• Source material
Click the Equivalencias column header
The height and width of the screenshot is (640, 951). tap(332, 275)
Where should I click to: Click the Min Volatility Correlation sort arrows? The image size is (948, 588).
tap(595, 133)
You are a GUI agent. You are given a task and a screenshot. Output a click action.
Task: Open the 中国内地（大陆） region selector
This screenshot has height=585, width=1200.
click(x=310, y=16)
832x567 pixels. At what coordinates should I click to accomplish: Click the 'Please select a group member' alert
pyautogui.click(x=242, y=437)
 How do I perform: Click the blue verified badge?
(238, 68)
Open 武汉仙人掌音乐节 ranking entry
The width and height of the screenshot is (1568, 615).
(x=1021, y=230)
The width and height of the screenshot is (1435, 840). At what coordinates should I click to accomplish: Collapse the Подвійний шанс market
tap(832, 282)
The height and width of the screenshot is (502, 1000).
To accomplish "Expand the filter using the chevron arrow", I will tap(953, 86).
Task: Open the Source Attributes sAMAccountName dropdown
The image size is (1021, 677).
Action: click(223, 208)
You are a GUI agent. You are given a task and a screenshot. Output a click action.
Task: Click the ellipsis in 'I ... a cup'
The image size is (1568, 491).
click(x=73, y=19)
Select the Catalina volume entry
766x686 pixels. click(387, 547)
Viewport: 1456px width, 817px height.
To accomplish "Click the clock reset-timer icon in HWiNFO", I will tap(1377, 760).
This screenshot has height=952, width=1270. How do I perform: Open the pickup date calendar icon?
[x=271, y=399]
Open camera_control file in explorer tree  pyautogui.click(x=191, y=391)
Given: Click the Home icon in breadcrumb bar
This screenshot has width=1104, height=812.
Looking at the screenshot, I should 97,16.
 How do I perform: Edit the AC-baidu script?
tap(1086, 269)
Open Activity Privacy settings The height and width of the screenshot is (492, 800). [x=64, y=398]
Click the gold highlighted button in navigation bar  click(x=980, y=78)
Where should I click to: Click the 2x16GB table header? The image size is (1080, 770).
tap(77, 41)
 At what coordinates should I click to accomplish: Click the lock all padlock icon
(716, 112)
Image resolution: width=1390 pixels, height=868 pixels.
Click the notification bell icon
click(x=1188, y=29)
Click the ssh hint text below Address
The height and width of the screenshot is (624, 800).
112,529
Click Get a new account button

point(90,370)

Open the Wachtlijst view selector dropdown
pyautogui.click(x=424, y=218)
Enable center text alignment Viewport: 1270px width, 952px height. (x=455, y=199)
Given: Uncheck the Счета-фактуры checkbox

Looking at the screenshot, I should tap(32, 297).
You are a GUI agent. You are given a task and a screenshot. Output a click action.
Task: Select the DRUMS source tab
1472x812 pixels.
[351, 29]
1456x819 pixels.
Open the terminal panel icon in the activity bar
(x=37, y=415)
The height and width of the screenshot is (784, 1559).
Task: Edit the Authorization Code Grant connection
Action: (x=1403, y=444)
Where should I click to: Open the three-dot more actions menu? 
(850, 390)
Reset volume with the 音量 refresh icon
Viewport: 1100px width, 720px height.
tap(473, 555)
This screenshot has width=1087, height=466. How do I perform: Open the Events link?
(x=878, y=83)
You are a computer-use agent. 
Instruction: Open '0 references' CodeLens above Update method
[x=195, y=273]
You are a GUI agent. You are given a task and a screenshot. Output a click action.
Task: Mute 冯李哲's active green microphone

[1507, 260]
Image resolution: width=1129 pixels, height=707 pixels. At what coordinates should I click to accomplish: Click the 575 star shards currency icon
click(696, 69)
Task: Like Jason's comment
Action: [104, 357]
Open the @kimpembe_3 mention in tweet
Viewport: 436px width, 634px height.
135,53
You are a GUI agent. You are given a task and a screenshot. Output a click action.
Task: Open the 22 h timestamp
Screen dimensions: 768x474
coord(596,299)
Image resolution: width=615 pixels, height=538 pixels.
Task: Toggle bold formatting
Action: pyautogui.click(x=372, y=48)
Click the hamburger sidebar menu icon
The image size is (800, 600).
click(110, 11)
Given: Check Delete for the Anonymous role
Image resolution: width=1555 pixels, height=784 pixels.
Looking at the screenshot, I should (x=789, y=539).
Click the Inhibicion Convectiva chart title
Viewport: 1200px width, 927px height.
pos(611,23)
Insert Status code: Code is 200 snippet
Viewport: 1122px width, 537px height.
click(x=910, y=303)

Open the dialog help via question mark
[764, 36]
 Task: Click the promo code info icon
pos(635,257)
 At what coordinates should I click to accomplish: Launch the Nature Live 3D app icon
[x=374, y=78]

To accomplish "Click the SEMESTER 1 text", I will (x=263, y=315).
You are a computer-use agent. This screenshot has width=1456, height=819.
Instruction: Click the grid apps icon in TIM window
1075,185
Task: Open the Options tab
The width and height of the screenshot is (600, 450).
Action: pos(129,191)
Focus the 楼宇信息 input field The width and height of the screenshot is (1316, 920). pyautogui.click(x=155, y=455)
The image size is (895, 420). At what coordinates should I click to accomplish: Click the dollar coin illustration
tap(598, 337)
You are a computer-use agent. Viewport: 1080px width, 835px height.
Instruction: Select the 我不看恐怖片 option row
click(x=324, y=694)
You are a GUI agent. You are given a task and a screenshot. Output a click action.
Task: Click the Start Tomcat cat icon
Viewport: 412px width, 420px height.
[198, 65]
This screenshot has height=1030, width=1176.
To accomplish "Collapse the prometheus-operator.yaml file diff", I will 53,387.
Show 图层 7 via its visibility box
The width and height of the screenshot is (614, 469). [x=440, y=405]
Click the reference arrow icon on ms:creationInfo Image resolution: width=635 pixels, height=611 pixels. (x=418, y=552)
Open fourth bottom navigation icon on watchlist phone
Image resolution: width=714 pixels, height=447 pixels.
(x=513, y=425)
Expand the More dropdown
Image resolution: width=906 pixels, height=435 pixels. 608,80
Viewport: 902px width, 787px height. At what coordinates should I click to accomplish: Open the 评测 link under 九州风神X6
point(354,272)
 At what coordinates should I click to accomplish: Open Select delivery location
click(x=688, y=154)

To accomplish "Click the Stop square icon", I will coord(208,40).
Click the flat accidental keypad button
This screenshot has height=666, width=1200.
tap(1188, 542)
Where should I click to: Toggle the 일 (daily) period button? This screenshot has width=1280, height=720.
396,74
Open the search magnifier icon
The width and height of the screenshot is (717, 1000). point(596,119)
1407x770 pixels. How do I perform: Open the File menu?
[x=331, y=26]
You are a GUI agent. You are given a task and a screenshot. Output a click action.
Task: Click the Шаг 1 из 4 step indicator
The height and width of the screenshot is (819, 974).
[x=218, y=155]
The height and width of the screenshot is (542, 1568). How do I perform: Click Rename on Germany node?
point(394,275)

• Written exercise
Return each line from the entries above that contains the word "header".

• Task answer
Click the Equivalencias column header
Where should I click to: Click the 2x16GB table header? The image size is (1080, 770).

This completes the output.